> **WORK INSTRUCTIONS**
From the first line to the last, repeat the data below exactly.

^^^^^^^^^^^^^^^^

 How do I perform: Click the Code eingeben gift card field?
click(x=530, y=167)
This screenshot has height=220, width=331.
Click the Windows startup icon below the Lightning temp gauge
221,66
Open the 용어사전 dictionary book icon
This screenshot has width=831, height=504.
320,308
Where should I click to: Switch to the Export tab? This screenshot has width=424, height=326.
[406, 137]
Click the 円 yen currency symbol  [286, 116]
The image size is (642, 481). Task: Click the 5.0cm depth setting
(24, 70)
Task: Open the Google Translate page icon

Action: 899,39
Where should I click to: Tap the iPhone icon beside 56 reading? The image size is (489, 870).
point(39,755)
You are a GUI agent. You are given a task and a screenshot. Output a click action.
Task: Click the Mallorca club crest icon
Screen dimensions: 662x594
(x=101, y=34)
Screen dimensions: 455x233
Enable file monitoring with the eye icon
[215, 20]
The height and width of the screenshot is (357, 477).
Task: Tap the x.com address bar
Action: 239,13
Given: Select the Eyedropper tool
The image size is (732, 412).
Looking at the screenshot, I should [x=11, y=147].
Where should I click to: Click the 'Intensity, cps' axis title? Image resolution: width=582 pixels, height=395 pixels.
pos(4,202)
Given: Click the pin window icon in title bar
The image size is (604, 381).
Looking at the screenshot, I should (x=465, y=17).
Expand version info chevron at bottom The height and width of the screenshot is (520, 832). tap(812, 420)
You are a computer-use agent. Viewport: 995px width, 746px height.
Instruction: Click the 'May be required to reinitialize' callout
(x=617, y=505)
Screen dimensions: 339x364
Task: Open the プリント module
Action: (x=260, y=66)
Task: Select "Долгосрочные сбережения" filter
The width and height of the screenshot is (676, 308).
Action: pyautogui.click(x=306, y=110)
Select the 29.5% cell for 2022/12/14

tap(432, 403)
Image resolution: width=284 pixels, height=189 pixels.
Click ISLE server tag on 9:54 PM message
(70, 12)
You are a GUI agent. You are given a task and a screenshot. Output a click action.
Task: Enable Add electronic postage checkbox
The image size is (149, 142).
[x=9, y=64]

^^^^^^^^^^^^^^^^

> **RESPONSE AREA**
 How do I perform: Click the Code eingeben gift card field?
click(x=530, y=167)
This screenshot has height=220, width=331.
Click the Windows startup icon below the Lightning temp gauge
221,66
Open the 용어사전 dictionary book icon
This screenshot has width=831, height=504.
320,308
Where should I click to: Switch to the Export tab? This screenshot has width=424, height=326.
[406, 137]
Click the 円 yen currency symbol  [286, 116]
The image size is (642, 481). Task: Click the 5.0cm depth setting
(24, 70)
Task: Open the Google Translate page icon

Action: 899,39
Where should I click to: Tap the iPhone icon beside 56 reading? The image size is (489, 870).
point(39,755)
You are a GUI agent. You are given a task and a screenshot. Output a click action.
Task: Click the Mallorca club crest icon
Screen dimensions: 662x594
(x=101, y=34)
Screen dimensions: 455x233
Enable file monitoring with the eye icon
[215, 20]
The height and width of the screenshot is (357, 477).
Task: Tap the x.com address bar
Action: 239,13
Given: Select the Eyedropper tool
The image size is (732, 412).
Looking at the screenshot, I should [x=11, y=147].
Where should I click to: Click the 'Intensity, cps' axis title? Image resolution: width=582 pixels, height=395 pixels.
pos(4,202)
Given: Click the pin window icon in title bar
The image size is (604, 381).
Looking at the screenshot, I should (x=465, y=17).
Expand version info chevron at bottom The height and width of the screenshot is (520, 832). tap(812, 420)
You are a computer-use agent. Viewport: 995px width, 746px height.
Instruction: Click the 'May be required to reinitialize' callout
(x=617, y=505)
Screen dimensions: 339x364
Task: Open the プリント module
Action: (x=260, y=66)
Task: Select "Долгосрочные сбережения" filter
The width and height of the screenshot is (676, 308).
Action: pyautogui.click(x=306, y=110)
Select the 29.5% cell for 2022/12/14

tap(432, 403)
Image resolution: width=284 pixels, height=189 pixels.
Click ISLE server tag on 9:54 PM message
(70, 12)
You are a GUI agent. You are given a task and a screenshot. Output a click action.
Task: Enable Add electronic postage checkbox
The image size is (149, 142).
[x=9, y=64]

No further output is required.